-- GIVEN INSTRUCTION A --
Rewrite the stretch of the records from the line containing "Where should I click to: Open the ellipsis" through the line containing "[x=1343, y=306]", replacing "screenshot" with "image" and leaving everything else unchanged.

-- GIVEN PASSAGE --
Department of Families

Agency overview
- Jurisdiction: Government of Manitoba
- Minister responsible: Nahanni Fontaine, Minister of Families Minister responsible for Gender Equity;
- Deputy Minister responsible: Kathryn Gerrard, Deputy Minister of Families (2020);
- Website: www.gov.mb.ca/fs/index.html

= Department of Families (Manitoba) =

The Department of Families (Ministère des Familles; also known as Manitoba Families) is the Manitoba Government agency responsible for family-related programs and services in the province of Manitoba.

The department was created on 3 May 2016 by the newly elected government of Brian Pallister, combining the responsibilities of the former Departments of Family Services and of Housing and Community Development into a single unit.

In 2021, Rochelle Squires became the Minister of Families (Ministre des Familles), replacing Minister Heather Stefanson. The department also includes the Minister responsible for the Status of Women.

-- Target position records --
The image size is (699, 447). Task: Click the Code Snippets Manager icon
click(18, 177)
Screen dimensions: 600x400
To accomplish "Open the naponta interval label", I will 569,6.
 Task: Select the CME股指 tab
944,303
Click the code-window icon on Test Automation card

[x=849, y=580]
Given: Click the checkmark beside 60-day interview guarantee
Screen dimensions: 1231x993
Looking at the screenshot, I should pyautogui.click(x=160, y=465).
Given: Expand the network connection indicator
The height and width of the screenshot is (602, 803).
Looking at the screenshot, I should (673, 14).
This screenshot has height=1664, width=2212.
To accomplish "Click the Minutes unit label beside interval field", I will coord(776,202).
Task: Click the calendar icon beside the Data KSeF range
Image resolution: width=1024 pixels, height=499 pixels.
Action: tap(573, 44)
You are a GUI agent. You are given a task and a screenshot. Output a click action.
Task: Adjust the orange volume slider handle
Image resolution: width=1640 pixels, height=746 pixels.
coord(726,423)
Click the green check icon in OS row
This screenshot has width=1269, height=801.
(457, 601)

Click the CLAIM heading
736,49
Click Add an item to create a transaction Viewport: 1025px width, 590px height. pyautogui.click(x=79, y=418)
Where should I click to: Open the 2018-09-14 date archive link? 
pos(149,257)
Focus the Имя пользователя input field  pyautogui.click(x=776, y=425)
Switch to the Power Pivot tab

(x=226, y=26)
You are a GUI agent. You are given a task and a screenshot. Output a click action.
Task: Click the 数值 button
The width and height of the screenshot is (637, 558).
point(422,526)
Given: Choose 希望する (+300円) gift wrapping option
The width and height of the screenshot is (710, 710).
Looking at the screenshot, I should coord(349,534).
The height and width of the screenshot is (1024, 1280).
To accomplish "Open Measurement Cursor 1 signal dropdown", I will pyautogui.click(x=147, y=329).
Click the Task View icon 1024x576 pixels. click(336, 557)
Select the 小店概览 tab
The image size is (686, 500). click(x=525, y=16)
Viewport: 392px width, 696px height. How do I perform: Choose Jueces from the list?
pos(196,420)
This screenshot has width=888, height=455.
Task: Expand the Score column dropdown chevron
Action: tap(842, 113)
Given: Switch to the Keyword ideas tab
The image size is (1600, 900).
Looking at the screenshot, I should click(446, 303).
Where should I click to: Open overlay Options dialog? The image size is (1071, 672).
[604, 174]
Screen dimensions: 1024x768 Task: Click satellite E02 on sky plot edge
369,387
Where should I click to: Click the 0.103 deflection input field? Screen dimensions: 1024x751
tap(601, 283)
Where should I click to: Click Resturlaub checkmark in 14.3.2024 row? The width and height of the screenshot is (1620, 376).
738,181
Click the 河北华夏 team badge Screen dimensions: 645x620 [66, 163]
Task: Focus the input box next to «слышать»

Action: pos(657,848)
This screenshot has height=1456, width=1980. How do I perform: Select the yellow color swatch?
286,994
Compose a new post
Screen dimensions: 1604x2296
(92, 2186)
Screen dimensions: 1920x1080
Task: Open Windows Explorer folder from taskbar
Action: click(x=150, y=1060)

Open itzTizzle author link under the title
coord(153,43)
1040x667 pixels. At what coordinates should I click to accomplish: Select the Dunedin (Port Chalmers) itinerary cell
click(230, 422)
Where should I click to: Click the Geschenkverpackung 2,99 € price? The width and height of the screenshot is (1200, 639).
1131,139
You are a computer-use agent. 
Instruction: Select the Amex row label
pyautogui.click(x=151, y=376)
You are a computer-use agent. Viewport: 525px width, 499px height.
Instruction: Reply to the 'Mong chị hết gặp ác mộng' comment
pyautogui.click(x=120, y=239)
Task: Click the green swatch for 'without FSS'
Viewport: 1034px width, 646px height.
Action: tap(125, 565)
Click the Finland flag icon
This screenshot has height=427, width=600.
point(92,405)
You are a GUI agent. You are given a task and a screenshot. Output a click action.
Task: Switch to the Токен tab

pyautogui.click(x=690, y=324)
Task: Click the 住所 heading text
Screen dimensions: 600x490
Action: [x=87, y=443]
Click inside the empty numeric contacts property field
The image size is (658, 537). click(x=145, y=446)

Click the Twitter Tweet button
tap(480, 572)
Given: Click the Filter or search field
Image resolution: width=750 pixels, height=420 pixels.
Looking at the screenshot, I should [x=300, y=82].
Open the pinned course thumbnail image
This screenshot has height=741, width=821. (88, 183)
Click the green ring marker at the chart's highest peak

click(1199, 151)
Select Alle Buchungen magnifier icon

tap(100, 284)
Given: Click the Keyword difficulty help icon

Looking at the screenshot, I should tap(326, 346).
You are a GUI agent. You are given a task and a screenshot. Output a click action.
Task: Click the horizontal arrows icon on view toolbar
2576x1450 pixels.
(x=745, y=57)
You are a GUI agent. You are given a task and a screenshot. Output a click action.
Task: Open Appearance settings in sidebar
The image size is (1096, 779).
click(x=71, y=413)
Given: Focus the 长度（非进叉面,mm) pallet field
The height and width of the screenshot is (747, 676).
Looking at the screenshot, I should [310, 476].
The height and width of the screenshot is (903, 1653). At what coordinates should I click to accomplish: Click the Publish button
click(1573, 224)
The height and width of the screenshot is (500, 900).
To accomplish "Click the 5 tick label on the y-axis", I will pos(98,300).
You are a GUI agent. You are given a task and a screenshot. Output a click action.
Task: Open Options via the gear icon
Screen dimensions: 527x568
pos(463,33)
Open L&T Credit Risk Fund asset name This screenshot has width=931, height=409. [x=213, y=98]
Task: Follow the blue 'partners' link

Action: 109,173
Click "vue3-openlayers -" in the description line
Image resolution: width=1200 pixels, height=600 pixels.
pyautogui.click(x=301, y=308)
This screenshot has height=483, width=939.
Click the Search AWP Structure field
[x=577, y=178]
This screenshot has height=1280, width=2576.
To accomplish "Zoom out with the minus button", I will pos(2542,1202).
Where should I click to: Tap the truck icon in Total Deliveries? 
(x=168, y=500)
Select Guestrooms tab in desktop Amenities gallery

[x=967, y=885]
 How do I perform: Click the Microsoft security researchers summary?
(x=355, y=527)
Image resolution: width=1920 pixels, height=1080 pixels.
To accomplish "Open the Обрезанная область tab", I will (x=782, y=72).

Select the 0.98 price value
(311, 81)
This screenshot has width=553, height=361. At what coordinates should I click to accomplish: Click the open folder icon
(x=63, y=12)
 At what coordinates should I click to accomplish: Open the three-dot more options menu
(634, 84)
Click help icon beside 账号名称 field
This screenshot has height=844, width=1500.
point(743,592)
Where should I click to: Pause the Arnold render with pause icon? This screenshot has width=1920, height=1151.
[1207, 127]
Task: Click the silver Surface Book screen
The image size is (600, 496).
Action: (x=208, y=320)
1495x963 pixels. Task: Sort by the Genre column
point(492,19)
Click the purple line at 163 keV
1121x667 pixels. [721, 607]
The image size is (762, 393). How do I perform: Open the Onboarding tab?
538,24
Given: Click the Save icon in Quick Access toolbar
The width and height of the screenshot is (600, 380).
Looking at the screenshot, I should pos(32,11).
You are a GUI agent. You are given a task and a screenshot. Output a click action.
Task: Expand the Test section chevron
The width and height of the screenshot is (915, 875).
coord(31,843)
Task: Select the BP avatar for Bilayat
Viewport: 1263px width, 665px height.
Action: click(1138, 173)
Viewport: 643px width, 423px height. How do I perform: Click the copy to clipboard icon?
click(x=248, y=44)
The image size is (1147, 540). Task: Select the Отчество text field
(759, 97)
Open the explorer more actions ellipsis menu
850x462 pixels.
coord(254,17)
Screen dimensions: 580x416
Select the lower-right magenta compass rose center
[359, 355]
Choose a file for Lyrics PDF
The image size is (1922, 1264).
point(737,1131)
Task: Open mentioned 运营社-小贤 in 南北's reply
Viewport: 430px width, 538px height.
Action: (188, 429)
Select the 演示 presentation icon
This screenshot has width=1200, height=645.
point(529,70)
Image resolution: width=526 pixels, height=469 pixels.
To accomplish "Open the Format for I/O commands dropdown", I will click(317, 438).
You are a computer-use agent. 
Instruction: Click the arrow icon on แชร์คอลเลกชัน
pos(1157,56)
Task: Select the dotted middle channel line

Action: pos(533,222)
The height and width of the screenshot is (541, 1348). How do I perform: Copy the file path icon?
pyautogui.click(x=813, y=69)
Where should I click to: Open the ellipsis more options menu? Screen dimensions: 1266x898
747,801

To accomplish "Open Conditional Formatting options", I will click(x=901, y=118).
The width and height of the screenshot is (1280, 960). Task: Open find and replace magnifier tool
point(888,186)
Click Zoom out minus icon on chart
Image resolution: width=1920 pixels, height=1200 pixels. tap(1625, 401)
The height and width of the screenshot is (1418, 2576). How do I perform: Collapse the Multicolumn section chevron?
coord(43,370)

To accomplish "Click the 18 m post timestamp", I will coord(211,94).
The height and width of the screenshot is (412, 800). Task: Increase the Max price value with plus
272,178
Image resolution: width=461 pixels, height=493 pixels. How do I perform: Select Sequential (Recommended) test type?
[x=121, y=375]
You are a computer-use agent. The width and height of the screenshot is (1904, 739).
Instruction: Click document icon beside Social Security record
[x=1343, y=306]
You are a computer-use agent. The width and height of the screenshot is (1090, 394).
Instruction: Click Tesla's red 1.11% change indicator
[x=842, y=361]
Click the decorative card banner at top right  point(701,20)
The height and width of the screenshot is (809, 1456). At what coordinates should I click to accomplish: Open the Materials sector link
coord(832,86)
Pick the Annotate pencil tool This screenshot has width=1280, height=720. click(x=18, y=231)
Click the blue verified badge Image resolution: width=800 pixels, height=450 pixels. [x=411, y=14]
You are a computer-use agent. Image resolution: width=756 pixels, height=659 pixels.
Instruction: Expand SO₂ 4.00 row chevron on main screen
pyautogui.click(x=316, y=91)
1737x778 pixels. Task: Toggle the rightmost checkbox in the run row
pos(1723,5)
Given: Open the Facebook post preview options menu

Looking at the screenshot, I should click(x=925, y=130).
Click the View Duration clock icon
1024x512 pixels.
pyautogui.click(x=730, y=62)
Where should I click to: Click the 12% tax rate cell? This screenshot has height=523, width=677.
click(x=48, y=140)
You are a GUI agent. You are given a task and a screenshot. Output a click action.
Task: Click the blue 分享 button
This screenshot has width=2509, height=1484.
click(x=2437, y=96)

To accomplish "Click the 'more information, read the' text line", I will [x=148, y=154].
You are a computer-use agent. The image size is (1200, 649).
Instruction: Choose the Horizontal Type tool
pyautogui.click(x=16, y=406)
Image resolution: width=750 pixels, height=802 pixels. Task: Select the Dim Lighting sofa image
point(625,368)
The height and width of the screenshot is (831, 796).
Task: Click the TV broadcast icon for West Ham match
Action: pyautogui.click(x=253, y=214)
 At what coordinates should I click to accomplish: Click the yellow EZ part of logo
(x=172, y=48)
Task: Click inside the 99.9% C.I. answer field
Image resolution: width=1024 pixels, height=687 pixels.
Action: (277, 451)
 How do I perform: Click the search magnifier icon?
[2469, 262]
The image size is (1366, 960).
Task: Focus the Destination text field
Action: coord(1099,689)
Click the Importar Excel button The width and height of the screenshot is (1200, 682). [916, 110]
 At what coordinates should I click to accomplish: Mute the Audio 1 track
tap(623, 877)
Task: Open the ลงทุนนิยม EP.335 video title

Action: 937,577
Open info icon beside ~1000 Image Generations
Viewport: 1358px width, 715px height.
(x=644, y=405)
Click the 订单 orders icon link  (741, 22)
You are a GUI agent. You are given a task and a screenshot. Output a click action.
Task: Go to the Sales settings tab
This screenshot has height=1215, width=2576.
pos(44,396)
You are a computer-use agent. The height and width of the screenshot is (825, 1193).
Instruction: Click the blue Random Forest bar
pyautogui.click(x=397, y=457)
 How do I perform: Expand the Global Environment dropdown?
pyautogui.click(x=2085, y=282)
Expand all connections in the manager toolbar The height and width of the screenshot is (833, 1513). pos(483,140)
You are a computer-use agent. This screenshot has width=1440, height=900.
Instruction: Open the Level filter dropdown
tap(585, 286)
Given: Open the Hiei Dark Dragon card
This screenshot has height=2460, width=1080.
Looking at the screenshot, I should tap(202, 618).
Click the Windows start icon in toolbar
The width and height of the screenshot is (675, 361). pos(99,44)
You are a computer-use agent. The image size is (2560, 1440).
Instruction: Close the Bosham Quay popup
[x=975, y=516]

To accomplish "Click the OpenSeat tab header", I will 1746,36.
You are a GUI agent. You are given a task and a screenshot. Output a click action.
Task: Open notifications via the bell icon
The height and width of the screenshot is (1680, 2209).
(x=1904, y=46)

-- GIVEN INSTRUCTION B --
Transcribe the stretch of the passage on Manitoba's Department of Families from "Agency overview" through "a single unit." word for word.

-- FULL OUTPUT A --
Where should I click to: Open the ellipsis more options menu? Screen dimensions: 1266x898
747,801

To accomplish "Open Conditional Formatting options", I will click(x=901, y=118).
The width and height of the image is (1280, 960). Task: Open find and replace magnifier tool
point(888,186)
Click Zoom out minus icon on chart
Image resolution: width=1920 pixels, height=1200 pixels. tap(1625, 401)
The height and width of the image is (1418, 2576). How do I perform: Collapse the Multicolumn section chevron?
coord(43,370)

To accomplish "Click the 18 m post timestamp", I will coord(211,94).
The height and width of the image is (412, 800). Task: Increase the Max price value with plus
272,178
Image resolution: width=461 pixels, height=493 pixels. How do I perform: Select Sequential (Recommended) test type?
[x=121, y=375]
You are a computer-use agent. The width and height of the image is (1904, 739).
Instruction: Click document icon beside Social Security record
[x=1343, y=306]

-- FULL OUTPUT B --
Agency overview
- Jurisdiction: Government of Manitoba
- Minister responsible: Nahanni Fontaine, Minister of Families Minister responsible for Gender Equity;
- Deputy Minister responsible: Kathryn Gerrard, Deputy Minister of Families (2020);
- Website: www.gov.mb.ca/fs/index.html

= Department of Families (Manitoba) =

The Department of Families (Ministère des Familles; also known as Manitoba Families) is the Manitoba Government agency responsible for family-related programs and services in the province of Manitoba.

The department was created on 3 May 2016 by the newly elected government of Brian Pallister, combining the responsibilities of the former Departments of Family Services and of Housing and Community Development into a single unit.